Auch der Posten des Generalsekretärs war monatelang vakant. Ein reguläres Budget hat die Organisation auch nicht. Die internen Gräben sind tief, bisweilen unüberwindbar. Darauf verwies Bundesrat Ignazio Cassis bei der Vorstellung der Schweizer Prioritäten für das Vorsitzjahr 2026.
Ewiger Frieden als Illusion
Die Hoffnung, die der OSZE zugrunde liegt – dass sich in einer freiheitlichen, demokratischen Welt militärische Konfrontationen vermeiden lassen –, habe sich als Illusion erwiesen, sagte er.
Eine Welt voller Misstrauen, wo wieder pure Machtpolitik dominiert.
Cassis äusserte Respekt vor der Verantwortung, welche die Schweiz nun übernimmt – «in einer Welt voller Misstrauen, wo wieder pure Machtpolitik dominiert». Oberstes Ziel des Schweizer Vorsitzes sei, mit der OSZE zu einem Frieden für die Ukraine gemäss völkerrechtlichen Prinzipien beizutragen.

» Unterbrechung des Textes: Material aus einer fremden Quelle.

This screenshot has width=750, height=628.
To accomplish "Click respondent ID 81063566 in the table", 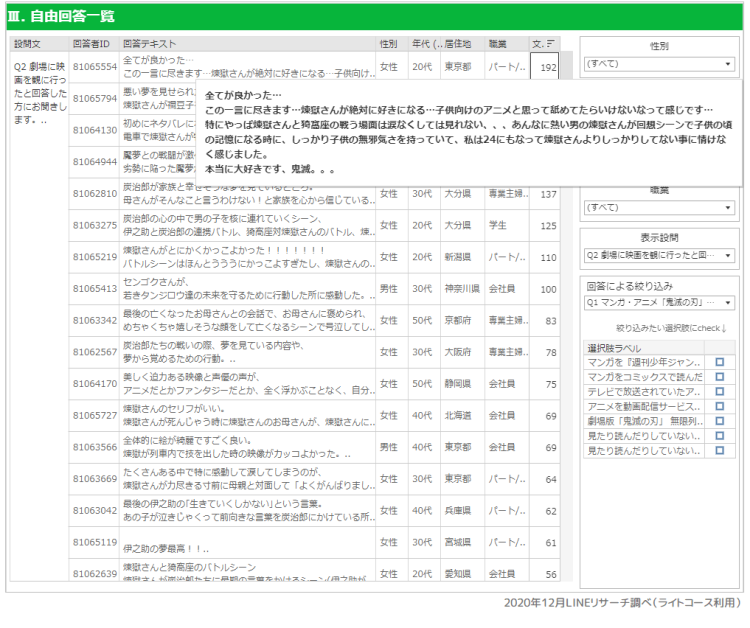I will (x=95, y=447).
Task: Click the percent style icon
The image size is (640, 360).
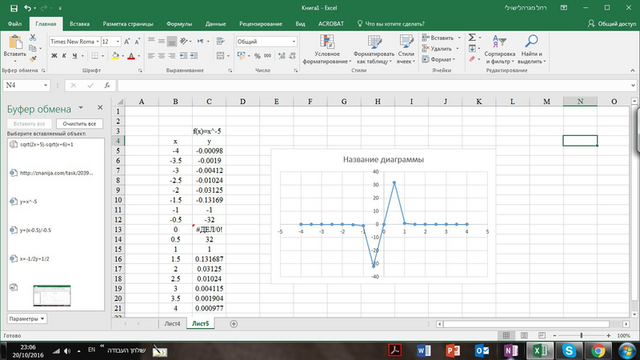Action: pyautogui.click(x=257, y=56)
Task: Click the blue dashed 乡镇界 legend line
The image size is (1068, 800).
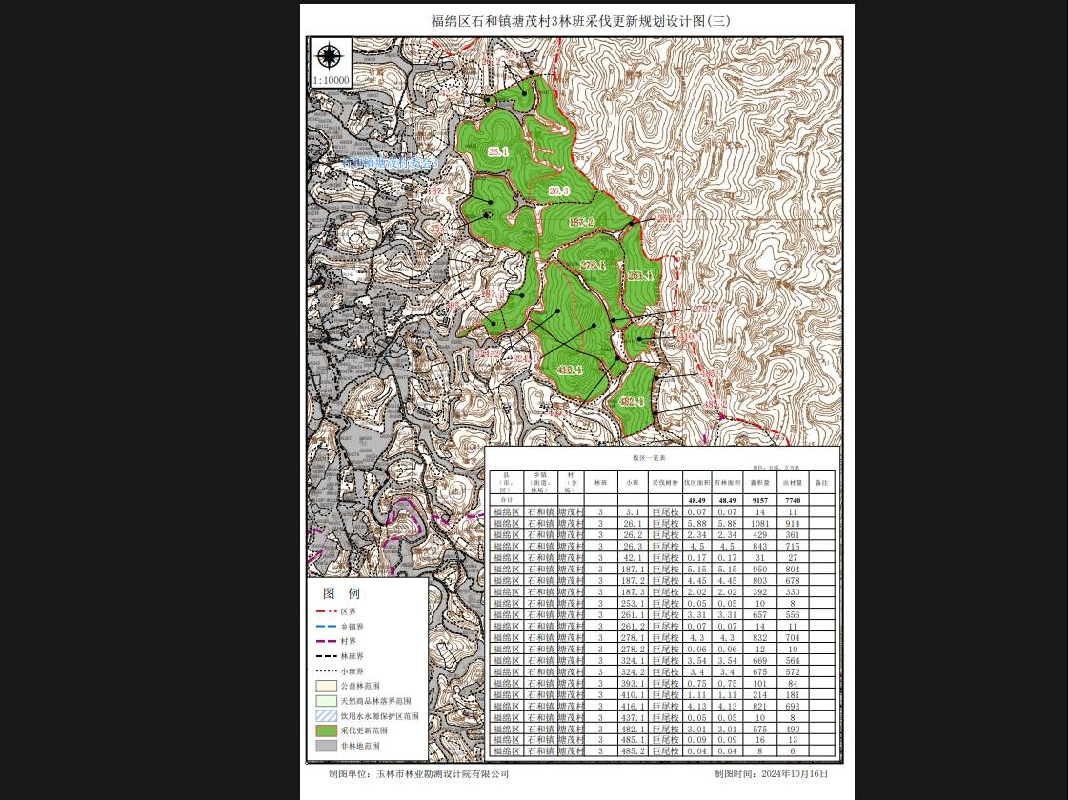Action: click(326, 626)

Die Zielsetzung ist naheliegend, in doppelter Hinsicht. Zum einen ist der Ukraine-Krieg die Hauptursache der Krise der OSZE. Zum andern böte eine halbwegs akzeptable Lösung die Chance für deren Wiedergeburt. Die Organisation verfügt über sicherheitspolitische Instrumente, kann Waffenstillstände überwachen, Inspektionen und Verifikationen durchführen.
Zwar wird eine Neuauflage der Mission mit unbewaffneten Beobachtern, wie es nach den Minsker Abkommen der Fall war, nicht genügen. Aber im Zusammenspiel mit anderen, europäischen Truppen oder UNO-Blauhelmen, wäre einiges möglich.
Russland einbeziehen
Als weitere Schweizer Prioritäten nannte Cassis den Einbezug neuer Technologien zur Schaffung einer sichereren Welt, die Stärkung der Demokratie und jene der OSZE als Organisation. Wichtig sei der Dialog, unter Einschluss aller Beteiligten. Das sollte selbstverständlich sein, ist aber eine grosse Herausforderung.
Denn Russland verletzt momentan sämtliche zehn Grundprinzipien der OSZE: von der Respektierung der Souveränität über den Verzicht auf Gewalt, die friedliche Streitbeilegung bis zur Achtung der Menschenrechte.
Dennoch muss die Schweiz in ihrer Vorsitzrolle auch Russland einbeziehen. Das werden ihr manche fast sicher als Besänftigungspolitik auslegen. Im Aussenministerium in Bern ist man sich dessen bewusst. Man weiss, dass mit der neuen Aufgabe keine Lorbeeren zu holen sind.
Was die Schweiz aber bieten kann, ist professionell, berechenbar, fair und transparent zu agieren.
Demokratie überall unter Druck
Nur sehr allgemein äusserte sich Cassis zu den Menschenrechten. Man kann das mutlos nennen, oder pragmatisch. Tatsache ist, dass in immer mehr OSZE-Mitgliedsländern Demokratie, Rechtsstaat und Menschenrechte unter Druck sind. Die Organisation kann zwar dafür kämpfen, aber es sind vielfach Rückzugsgefechte.
Wer von der Schweiz für ihr Vorsitzjahr den grossen Wurf erwartet hat, oder zumindest ehrgeizige Ziele, wird enttäuscht sein. Man wird kleine Brötchen backen müssen – mit Russland und den USA als zwei überaus schwierigen Mitgliedern.
Aber immerhin wird die Schweiz unterstützt von Ländern wie Deutschland, Frankreich oder Grossbritannien. Sie wollen, dass die OSZE überlebt. Damit man sie hat, wenn irgendwann bessere Zeiten anbrechen.